From the description of events, it seems more likely that the thermal runaway already started. The CPU detected the critical heat and shut off, as it is designed to do to protect THE CPU from damage. The problem is that it wasn't the CPU creating the heat, but the battery. Turning the device back on likely had nothing to do with the problem.
I think this comes from a lack of understanding about how the problem started. Yes, excessive heat CAN cause a critical battery condition, but this seems unlikely, as the batteries should be designed to handle much more heat than the CPU can generate. Rather, I think the batteries caused the heat, not the other way around.
Except that normal CPU usage assumes proper airflow. Once the CPU shut down, he turned it back on which could have potentially put the battery back into a critical state. If the battery was already cycled out, then that would further support that story.
> The guy decided to turn it back on, which is when it blew up.
Which is exactly what anyone else would do if their laptop suddenly shut off without giving any clear warning that the situation was dangerous. A proper safety system would need to notify the user of the possibility of a battery fire and advise them to take the laptop somewhere where fire damage would be minimized.
But it's not entirely clear to me that safety features were actually triggered. Perhaps the battery failed and the machine shut down due to lack of power or a power fluctuation.

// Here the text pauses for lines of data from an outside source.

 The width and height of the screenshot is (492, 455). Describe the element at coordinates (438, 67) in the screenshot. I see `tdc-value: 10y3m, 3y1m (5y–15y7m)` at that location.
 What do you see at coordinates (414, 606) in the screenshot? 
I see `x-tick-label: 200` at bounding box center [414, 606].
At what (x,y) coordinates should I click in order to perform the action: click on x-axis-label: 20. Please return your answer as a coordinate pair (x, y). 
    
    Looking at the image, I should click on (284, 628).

The fire could have been inevitable at that point, and his actions after the shutdown and before the fire are just red herrings.
If your computer randomly turned off, wouldn't your first thought be to turn it back on?

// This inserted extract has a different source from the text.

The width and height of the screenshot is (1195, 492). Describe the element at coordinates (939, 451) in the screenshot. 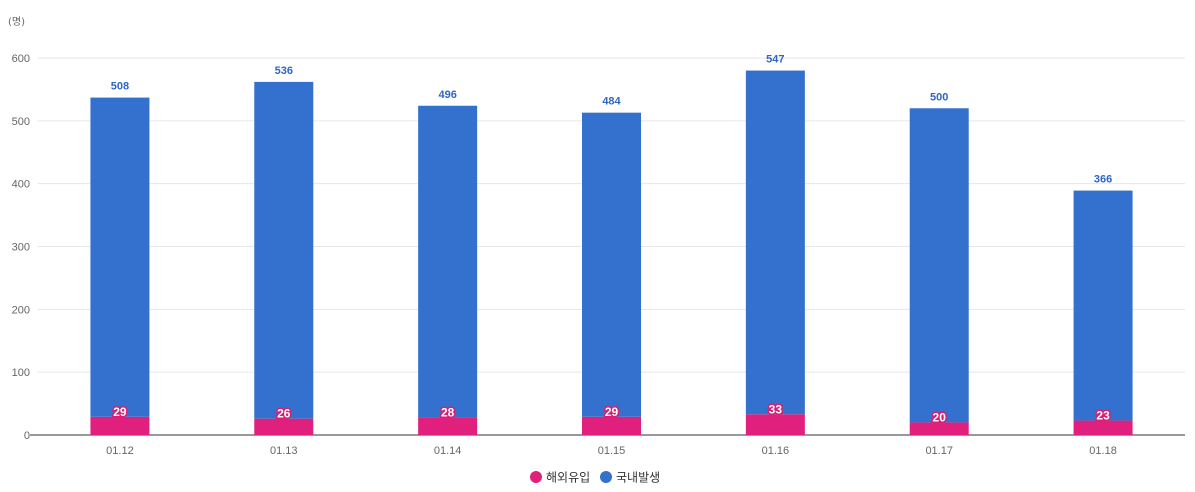

I see `x-tick-label: 01.17` at that location.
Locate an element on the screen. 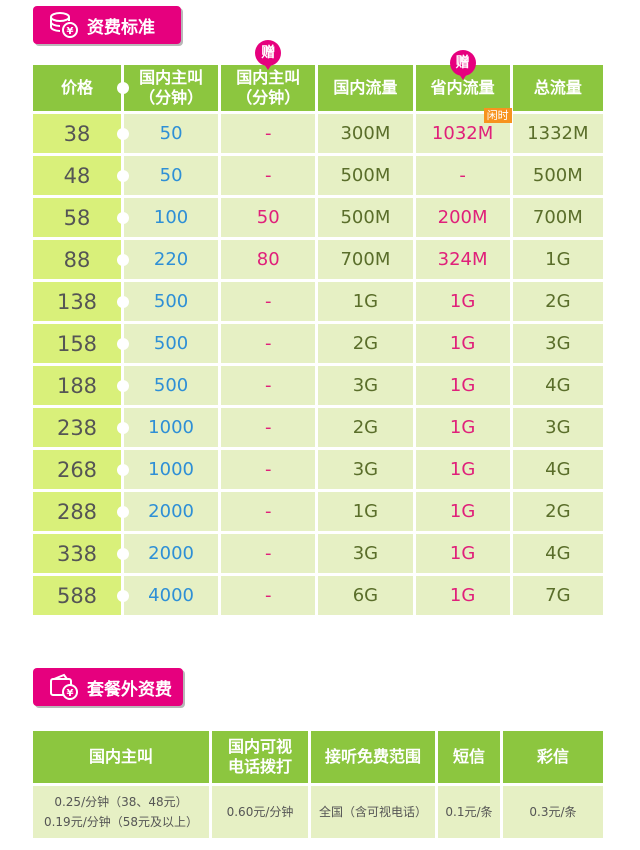  cell-video-call: 0.60元/分钟 is located at coordinates (260, 812).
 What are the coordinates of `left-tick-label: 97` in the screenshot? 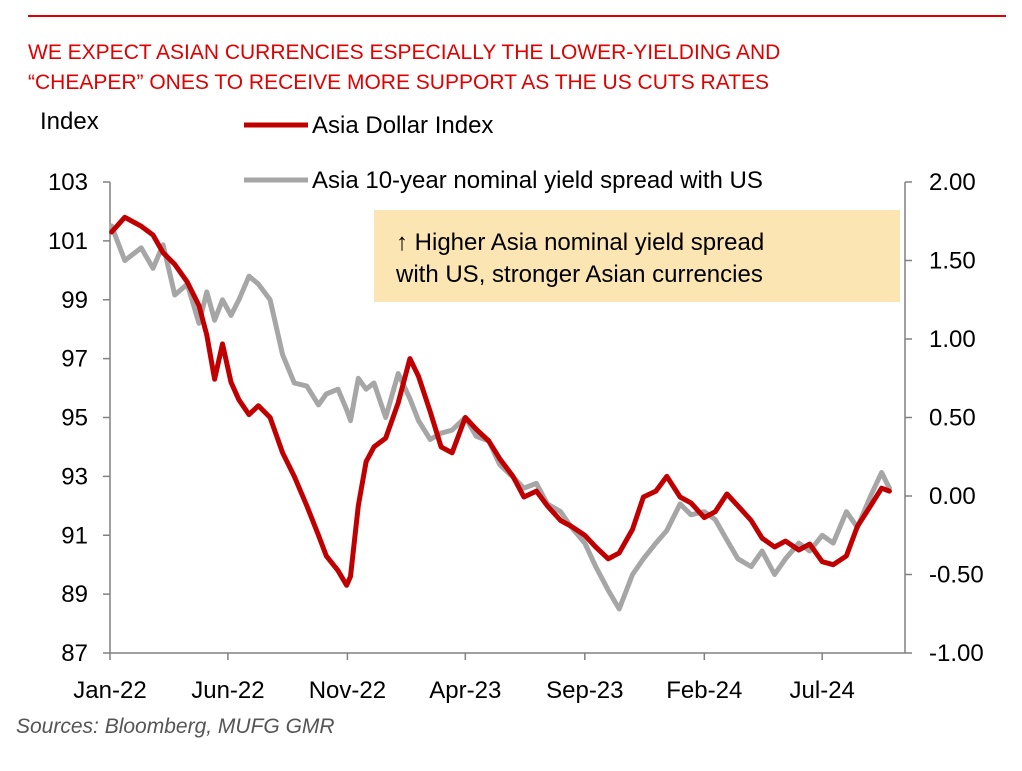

If it did indeed recognize the heat problem and turn itself off, they should likely either tell the user or not allow it to turn back on until it cools down.

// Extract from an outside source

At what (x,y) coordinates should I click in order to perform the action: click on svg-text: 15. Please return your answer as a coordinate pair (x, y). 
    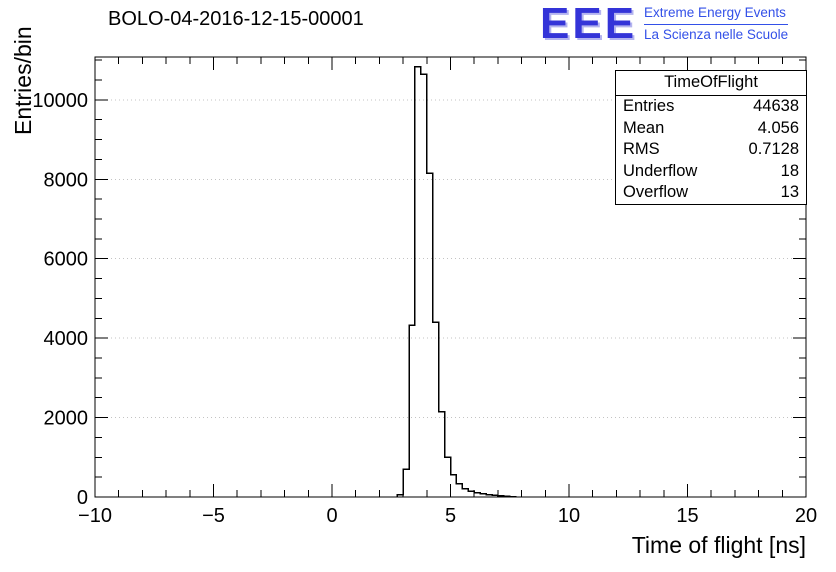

If your thermal "don't explode" protection can be overridden by pressing the power button, what's the point?
I'm not sure this is what actually happened, anyway. He says it caught fire within a few seconds of being turned back on. Either the thermal protection is faulty (it should shut off before the battery gets anywhere near that point) or the machine shut off for some other reason (excessive CPU temperature, say).
I have a Dell craptop from the dayjob that sometimes puts itself into hell when going to sleep while unplugged. It gets REALLY hot, probably burning 100% cpu on whatever little nightmare Windows is having, until the battery runs out. If I notice it, pop the lid, and press the power button, it goes right to sleep properly.
To the point of a comment above, this is why the article is noticed when a MacBook is involved, but it wouldn't be if it was, say, a Dell. We just assume that this obviously shoddy piece of generic Windows crap could just catch fire due to design flaws. If my MacBook caught fire, I'd be shocked. If my Samsung Chromebook caught fire, I wouldn't be. If the dayjob Dell caught fire, I'd call it par for the course.
My Macbook does the same thing. Annoyingly frequently I remove it from my bag to find a dead battery and a hot laptop. Worryingly it seems when it's in this weird state, the fans don't run at all.
It ought to have a hard cutoff right at the battery involving only simple electronics, no software, which prevents it from providing the rest of the computer with any power if the battery is at an unsafe temperature.
It would be interesting to find out whether Apple's safety mechanism is part of the OS or the firmware.
The firmware on my PC will detect that it is running too hot, and halt. Presumably it will halt to catch fire since it seems as though the only thermal management at that point are the fans, but that is another story.
Um, they did. It's literally the very first sentence of the article.
The guy decided to turn it back on, which is when it blew up.